If that is not the greatest lie philosophy has told the world, then I don't know what is bigger... What does any one think they die of if not the totality of their injuries when they die of nothing else...I can count my bones... Some days everything hurts...Ironwork for thirty years and a rough and tough life besides has me hurting from what may be called sports injuries...I still power through them on will, but if the pain grows too great, then the will goes with it and once any one becomes immoble at an advanced age, then everything, especially cardio vascular starts to fail... We hurt from all that does not kill us, and the pain kills us eventually... He proved it himself with syphilus; only for him the mind was the first to go...Very often people have perfectly fine minds trapped in rotten bodies, and they see life as through a window, at a distance... I don't want that to be me...
Nietzsche does not fascinate me.
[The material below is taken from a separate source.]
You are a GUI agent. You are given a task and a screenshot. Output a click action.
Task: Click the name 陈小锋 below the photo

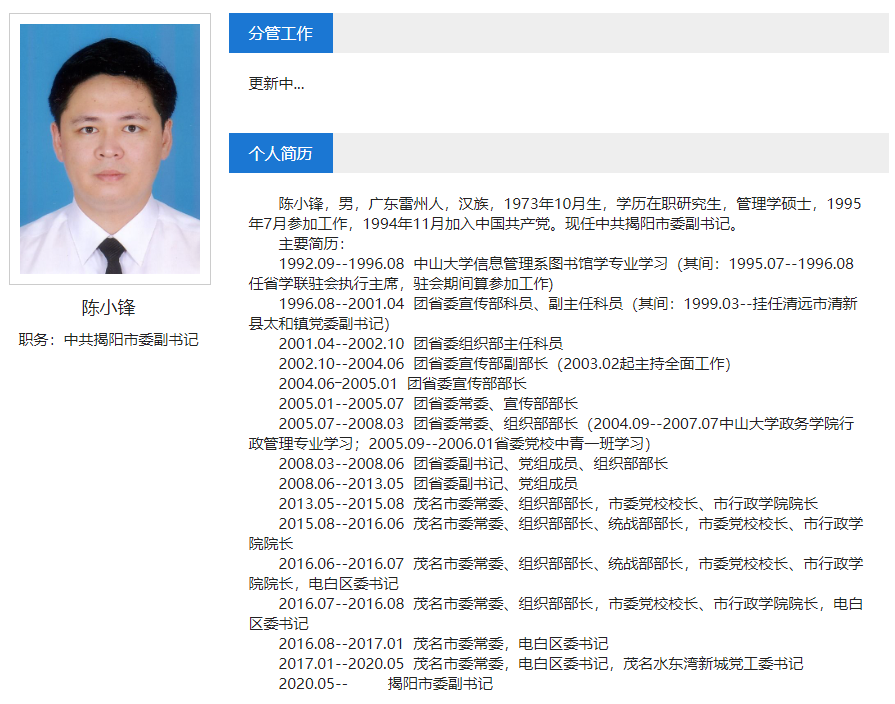pos(108,307)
I just find him an annoyance because he gives philosophy a bad name.
It is the young who love Nietzsche because he justifies them, because he is a sort of Peter Pan of lost boys who never grew up...He was trapped in boyhood, a juvenile, unable to see the point of morality, family, community, and adulthood...
Einstein helped the bomb exist. Modern biology helps germ warfare exist. Progress is a two-edge sword, and Nietzsche was a progress in philosophical self-consciousness...at his best anyhow.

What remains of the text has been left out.